Selon le P. Nacorda, l’Eglise continue “à tendre la main aux habitants de Basilan mais, malgré tout, nous nous sommes armés pour nous défendre et nous protéger nous-mêmes” (2Beaucoup estiment cependant “que [le fait de s’armer] n’est pas une bonne chose a-t-il reconnu, assurant qu’il était persuadé que “pour stopper la violence, il fallait tendre la main vers la paix”, mais, a-t-il demandé : “Que faire si de l’autre côté on refuse de s’asseoir ?”. Il a rappelé que Basilan “vivait une douloureuse histoire de terrorisme” où Abu Sayyaf kidnappait touristes et paysans, que les extrémistes gagnaient des “millions de dollars de rançon et que de pauvres paysans étaient décapités”. Abu Sayyaf n’épargne pas les religieux comme lui-même, a-t-il rappelé, retenu en otage pendant deux mois en 1994 (3). “J’ai beaucoup souffert. Je leur ai fait la cuisine. J’ai reçu des coups de pied et été maltraité”, a-t-il rappelé, ajoutant que son cas était loin d’être isolé. Les survivants, dont des femmes violées, ont témoigné de leurs souffrances. Un prêtre qui avait été kidnappé en 2000 avec plusieurs écoliers a été tué et ce sont les enfants qui ont raconté les circonstances de sa mort (4).
Avant son intervention au forum, le P. Nacorda avait confié aux journalistes de l’agence Ucanews, qu’il portait une arme de poing mais sans vouloir révéler pour autant le nombre des prêtres, à Basilan, qui sont, comme lui, armés. Il ne porte pas d’arme quand il quitte l’île, mais a confirmé que l’armée avait détaché deux soldats et un policier pour sa sécurité.
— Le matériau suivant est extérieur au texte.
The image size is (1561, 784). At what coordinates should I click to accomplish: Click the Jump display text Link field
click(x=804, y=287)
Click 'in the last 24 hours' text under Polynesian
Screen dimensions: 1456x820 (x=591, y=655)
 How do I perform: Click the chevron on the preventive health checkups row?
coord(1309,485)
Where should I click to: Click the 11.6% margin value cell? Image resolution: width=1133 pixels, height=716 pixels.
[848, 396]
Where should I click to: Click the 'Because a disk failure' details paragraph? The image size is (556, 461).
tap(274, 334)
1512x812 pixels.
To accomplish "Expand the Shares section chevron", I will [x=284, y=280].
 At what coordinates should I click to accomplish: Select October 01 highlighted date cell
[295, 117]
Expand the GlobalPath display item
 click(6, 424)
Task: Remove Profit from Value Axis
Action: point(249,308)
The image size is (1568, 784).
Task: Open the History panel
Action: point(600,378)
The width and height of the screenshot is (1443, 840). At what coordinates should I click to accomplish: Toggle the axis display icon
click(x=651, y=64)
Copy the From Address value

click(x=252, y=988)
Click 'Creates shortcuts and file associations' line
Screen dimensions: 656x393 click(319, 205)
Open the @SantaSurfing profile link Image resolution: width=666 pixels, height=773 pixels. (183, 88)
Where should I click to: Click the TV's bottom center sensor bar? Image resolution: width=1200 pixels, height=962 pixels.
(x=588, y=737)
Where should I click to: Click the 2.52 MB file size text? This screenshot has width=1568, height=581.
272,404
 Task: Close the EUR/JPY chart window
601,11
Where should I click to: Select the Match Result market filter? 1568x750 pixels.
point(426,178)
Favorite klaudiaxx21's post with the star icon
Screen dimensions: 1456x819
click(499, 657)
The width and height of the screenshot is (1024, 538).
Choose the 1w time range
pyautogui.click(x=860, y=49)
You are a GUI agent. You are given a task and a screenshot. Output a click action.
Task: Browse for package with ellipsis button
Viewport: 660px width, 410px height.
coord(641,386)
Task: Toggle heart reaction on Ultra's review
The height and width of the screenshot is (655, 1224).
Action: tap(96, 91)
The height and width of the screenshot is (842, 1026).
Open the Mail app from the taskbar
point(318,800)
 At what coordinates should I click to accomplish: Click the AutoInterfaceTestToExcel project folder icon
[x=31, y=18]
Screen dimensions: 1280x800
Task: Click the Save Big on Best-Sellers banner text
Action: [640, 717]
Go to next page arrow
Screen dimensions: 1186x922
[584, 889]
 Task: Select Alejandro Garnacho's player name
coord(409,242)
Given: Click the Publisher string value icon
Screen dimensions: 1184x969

Le prêtre avait déjà fait part de sa décision de porter une arme au cours de la 30ème assemblée du clergé de Mindanao en février dernier. Certains prêtres l’avaient approuvé. Mgr Fernando Capalla, archevêque de Davao, avait déclaré alors que c’était possible pour un membre du clergé de porter une arme “si cela s’avérait nécessaire dans une situation d’extrême danger”, mais avait rappelé qu’un prêtre “était supposé apporter un message de paix et de réconciliation”.
Le P. Nacorda a exprimé aussi son désappointement devant la promotion du général de brigade Romeo Dominguez au rang de général en chef. Une infirmière est venue certifier devant les parlementaires philippins que Dominguez portait une mallette pleine de billets de banque quand les rebelles d’Abu Sayyaf avaient franchi le cordon militaire pour s’échapper, à Lamitan, en juin 2001. Le prêtre a déclaré également que l’armée, en recommandant sa promotion plutôt que sa mise en examen, avait fait parvenir un message à ses hommes pour leur dire : “Nous sommes là pour vous protéger et personne ne vous touchera”. Le prêtre, pour terminer, a ajouté que ses amis militaires lui avaient recommandé d’être “extrêmement prudent” mais, a-t-il fait remarquer, “j’ai à me déplacer dans la paroisse. La peur ne doit pas m’empêcher de remplir mon ministère”.